Effects of blockade of dopamine d(1)/d (2) receptors on the single and network activity of neurons in the frontal and visual cortex and behavior in cats.

ABSTRACT Results obtained at the single (cell discharge) and network levels of activity of cells in the frontal and visual cortex in animals with different types of behavior identified the characteristics of the activity of these structures in normal conditions and after local administration of blockers of dopaminergic D(1)/D(2) receptors (SCH23390 and raclopride) into the nucleus accumbens and frontal cortex. In conditions of long-latency responses, the mean neuron activity frequency in the frontal cortex was increased significantly by blockers, while that in the visual cortex decreased as compared with the neuron activity frequency in normal conditions, which suggests that dopaminergic deficiency has different effects on functionally distinct cortical zones. The network activity of the same cells decreased in the presence of blockers both in the visual cortex and between neurons in the visual and frontal areas of the cortex, which was apparent as a decrease in the number of interneuronal interactions. The network activity of cells in the frontal cortex showed no change in these conditions. In "missed" reflexes, the discharge and network activity showed no change in the frontal cortex in the presence of blockers, while there was a decrease in the visual cortex.
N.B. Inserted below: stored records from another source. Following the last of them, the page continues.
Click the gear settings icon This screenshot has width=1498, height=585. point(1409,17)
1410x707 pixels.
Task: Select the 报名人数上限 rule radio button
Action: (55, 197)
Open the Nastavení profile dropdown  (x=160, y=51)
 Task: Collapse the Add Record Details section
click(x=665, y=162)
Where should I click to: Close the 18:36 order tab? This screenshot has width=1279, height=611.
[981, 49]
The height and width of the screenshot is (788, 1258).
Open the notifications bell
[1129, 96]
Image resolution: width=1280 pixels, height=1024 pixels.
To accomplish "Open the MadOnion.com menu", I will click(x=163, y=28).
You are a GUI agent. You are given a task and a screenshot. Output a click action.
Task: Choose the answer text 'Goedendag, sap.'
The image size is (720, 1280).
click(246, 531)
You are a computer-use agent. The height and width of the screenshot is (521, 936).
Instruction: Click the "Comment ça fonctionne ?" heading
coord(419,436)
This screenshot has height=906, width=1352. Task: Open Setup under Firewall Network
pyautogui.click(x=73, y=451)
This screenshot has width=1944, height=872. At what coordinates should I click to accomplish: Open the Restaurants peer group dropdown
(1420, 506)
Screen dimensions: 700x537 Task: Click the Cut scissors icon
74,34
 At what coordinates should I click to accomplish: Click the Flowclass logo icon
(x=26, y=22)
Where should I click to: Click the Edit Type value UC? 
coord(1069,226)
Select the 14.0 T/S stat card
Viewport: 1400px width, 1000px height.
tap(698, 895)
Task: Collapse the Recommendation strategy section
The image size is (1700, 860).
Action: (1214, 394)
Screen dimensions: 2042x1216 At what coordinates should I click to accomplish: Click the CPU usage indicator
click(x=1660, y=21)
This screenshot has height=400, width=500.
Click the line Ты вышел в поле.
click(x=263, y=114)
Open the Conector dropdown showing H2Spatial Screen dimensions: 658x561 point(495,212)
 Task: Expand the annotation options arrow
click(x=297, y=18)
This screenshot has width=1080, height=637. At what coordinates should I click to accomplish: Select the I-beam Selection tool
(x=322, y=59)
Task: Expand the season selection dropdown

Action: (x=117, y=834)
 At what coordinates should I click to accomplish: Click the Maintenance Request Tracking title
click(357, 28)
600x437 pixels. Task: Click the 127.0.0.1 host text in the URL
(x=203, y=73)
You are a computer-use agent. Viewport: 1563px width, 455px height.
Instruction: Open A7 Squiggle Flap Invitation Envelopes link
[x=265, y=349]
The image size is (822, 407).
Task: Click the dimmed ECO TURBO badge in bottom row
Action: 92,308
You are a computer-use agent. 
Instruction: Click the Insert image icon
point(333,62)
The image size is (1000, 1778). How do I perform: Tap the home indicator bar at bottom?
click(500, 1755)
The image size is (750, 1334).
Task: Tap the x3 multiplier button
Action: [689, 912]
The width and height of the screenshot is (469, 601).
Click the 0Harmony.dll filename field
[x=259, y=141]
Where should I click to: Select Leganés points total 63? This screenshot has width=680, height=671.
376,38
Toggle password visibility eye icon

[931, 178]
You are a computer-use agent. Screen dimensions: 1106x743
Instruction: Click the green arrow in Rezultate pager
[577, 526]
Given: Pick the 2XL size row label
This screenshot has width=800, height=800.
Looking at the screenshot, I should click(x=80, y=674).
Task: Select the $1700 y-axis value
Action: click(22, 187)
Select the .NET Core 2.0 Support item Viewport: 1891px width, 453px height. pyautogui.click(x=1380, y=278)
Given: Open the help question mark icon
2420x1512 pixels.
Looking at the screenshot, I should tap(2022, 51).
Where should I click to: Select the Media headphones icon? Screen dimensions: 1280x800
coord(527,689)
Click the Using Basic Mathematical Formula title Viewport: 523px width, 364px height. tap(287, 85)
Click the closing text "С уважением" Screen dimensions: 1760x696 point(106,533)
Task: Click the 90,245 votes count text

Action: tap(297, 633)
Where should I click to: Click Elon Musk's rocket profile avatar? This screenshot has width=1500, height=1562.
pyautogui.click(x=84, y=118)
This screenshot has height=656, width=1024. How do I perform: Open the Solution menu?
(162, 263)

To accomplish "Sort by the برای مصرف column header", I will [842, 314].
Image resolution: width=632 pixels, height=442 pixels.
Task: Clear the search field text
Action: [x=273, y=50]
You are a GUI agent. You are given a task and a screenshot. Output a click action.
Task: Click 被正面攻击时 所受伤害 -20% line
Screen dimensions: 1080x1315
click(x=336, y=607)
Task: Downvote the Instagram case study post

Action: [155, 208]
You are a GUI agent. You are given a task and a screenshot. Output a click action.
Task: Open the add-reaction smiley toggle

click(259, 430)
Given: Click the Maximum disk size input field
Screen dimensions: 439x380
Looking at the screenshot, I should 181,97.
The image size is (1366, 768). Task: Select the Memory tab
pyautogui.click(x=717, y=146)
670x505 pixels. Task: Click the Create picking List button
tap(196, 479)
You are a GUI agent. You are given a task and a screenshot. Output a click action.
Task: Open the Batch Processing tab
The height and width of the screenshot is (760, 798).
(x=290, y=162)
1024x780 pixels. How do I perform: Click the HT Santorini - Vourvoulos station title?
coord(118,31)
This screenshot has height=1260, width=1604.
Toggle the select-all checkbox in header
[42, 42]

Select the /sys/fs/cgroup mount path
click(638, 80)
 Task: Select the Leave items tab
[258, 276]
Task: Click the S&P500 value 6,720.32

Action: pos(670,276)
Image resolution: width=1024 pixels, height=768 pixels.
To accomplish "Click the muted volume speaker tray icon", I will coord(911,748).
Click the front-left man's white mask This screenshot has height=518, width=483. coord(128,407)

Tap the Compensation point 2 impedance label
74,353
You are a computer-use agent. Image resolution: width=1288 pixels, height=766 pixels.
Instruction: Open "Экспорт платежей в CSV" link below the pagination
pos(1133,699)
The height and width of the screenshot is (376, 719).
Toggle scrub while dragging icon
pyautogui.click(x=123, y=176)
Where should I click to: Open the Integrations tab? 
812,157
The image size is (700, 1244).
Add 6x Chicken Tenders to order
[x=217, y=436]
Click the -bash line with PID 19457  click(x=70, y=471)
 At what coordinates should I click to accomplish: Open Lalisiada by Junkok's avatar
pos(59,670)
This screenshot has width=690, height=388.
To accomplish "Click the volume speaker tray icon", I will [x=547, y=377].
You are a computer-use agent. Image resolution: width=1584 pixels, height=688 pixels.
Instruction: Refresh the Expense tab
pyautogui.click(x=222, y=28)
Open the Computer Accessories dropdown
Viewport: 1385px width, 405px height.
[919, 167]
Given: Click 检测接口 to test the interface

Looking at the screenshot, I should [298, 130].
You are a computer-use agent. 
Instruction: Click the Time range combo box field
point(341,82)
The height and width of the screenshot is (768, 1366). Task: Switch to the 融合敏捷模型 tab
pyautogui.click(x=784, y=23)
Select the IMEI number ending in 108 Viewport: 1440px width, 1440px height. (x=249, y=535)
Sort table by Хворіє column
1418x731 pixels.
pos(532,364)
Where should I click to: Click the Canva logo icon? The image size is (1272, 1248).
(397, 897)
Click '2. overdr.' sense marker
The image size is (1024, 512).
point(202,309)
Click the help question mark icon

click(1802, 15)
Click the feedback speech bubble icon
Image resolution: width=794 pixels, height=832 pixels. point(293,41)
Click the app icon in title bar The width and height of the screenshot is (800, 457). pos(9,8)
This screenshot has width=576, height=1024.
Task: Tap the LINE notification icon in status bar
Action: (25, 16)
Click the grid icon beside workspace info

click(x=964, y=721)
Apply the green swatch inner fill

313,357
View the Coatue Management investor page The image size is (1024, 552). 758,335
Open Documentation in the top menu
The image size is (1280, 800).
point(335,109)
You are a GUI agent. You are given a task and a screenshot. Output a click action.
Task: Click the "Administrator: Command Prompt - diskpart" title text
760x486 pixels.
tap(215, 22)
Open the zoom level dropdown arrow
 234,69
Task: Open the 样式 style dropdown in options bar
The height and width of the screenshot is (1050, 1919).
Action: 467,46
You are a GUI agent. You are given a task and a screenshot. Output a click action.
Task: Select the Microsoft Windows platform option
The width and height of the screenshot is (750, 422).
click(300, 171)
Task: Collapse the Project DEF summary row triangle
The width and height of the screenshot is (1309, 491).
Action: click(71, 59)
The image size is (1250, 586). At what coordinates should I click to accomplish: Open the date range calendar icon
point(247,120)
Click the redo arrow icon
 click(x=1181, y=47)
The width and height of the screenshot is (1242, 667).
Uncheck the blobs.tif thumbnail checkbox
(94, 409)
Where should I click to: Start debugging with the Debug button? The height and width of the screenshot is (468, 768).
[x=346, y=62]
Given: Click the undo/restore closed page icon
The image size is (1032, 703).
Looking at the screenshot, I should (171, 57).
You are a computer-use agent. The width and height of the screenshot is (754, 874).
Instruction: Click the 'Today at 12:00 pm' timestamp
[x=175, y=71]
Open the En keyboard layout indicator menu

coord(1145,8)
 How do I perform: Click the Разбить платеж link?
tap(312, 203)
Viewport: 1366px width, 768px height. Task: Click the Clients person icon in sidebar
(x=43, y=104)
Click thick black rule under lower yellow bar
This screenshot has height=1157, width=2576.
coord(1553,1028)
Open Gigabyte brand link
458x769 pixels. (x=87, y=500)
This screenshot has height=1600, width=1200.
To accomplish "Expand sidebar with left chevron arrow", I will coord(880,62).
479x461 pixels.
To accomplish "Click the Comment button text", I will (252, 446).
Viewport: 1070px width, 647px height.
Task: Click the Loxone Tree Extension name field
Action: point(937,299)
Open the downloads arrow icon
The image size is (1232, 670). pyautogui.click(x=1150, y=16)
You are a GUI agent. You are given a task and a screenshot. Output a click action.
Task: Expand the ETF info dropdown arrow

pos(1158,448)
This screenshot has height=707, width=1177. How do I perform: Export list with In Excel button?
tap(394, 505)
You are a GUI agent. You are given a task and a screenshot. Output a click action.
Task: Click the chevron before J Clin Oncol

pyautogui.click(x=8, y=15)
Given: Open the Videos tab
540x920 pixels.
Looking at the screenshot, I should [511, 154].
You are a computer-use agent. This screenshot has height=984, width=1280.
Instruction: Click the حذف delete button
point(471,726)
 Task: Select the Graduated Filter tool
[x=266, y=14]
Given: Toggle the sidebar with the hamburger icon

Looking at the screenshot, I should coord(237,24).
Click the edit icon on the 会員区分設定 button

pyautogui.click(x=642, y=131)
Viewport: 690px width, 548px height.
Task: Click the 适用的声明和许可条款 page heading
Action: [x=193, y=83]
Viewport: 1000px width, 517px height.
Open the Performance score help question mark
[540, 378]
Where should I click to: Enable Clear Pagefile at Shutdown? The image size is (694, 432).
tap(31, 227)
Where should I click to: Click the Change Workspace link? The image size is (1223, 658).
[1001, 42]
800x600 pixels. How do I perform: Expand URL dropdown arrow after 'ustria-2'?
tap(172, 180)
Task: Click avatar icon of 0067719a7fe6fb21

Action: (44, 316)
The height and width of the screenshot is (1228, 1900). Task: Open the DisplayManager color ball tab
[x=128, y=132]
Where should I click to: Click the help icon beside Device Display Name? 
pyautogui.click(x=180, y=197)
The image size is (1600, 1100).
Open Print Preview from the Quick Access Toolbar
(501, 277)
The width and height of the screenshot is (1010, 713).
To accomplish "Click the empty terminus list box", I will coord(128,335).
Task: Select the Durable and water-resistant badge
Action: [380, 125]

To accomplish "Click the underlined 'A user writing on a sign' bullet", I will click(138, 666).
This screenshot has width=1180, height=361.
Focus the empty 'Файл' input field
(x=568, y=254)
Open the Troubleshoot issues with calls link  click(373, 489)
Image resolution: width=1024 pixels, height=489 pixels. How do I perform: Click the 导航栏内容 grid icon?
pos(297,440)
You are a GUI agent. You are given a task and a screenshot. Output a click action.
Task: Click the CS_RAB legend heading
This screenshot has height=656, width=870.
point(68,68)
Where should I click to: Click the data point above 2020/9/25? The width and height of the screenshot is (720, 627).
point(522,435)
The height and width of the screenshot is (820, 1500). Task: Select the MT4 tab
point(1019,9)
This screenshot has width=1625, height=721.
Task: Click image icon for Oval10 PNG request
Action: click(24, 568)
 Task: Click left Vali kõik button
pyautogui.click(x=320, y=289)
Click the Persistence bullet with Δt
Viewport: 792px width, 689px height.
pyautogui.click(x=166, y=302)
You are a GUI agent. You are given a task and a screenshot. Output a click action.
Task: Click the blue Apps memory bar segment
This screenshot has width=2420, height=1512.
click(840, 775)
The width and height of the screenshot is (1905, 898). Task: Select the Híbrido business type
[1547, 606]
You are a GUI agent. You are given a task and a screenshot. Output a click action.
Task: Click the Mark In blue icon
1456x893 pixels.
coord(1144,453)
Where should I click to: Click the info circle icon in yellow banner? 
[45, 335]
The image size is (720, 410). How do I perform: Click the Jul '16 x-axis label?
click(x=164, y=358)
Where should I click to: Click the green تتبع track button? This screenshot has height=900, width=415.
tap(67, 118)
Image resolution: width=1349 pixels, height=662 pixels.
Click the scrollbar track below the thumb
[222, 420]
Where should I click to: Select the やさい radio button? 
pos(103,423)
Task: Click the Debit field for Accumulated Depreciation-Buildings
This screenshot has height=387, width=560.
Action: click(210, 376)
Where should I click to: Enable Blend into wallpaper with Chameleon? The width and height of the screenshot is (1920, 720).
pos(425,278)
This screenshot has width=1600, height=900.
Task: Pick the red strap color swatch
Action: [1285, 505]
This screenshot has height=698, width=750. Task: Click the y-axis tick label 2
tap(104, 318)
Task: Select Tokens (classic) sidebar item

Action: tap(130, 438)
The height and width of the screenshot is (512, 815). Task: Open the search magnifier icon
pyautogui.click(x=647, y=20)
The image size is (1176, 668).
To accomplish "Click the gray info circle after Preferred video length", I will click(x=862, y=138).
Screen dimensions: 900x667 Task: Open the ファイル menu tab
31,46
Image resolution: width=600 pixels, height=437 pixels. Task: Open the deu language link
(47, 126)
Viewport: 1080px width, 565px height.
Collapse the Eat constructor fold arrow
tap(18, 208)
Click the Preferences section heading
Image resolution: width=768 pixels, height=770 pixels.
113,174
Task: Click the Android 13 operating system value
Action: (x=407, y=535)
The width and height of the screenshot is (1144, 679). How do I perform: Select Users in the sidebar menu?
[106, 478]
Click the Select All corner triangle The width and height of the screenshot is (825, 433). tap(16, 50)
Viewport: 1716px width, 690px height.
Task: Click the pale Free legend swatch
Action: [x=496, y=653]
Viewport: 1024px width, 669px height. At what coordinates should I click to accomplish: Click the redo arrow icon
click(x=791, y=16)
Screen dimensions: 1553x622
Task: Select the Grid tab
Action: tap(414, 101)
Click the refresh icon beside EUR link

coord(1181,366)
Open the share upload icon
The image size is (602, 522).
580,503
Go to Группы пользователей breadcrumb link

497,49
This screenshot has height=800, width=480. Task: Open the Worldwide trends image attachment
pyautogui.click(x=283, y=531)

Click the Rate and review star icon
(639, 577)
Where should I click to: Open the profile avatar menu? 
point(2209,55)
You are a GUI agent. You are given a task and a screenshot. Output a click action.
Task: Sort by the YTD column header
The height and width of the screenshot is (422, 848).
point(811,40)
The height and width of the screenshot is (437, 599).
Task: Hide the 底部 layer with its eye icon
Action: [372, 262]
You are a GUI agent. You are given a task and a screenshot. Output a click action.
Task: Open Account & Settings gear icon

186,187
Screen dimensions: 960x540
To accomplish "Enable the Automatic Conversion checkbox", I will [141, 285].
The mean neuron discharge frequency in interneuronal interactions was found to be significantly greater in these structures in both normal conditions and in the presence of blockers during long-latency conditioned responses as compared with missed conditioned responses. These results suggest differences in the modulation of the network activity of these cortical zones by the brain dopaminergic system during performance of directed behavior, which is apparent as blocker sensitivity in the cortical projections of the conditioned stimulus (visual cortex) and the visual-frontal networks formed during training.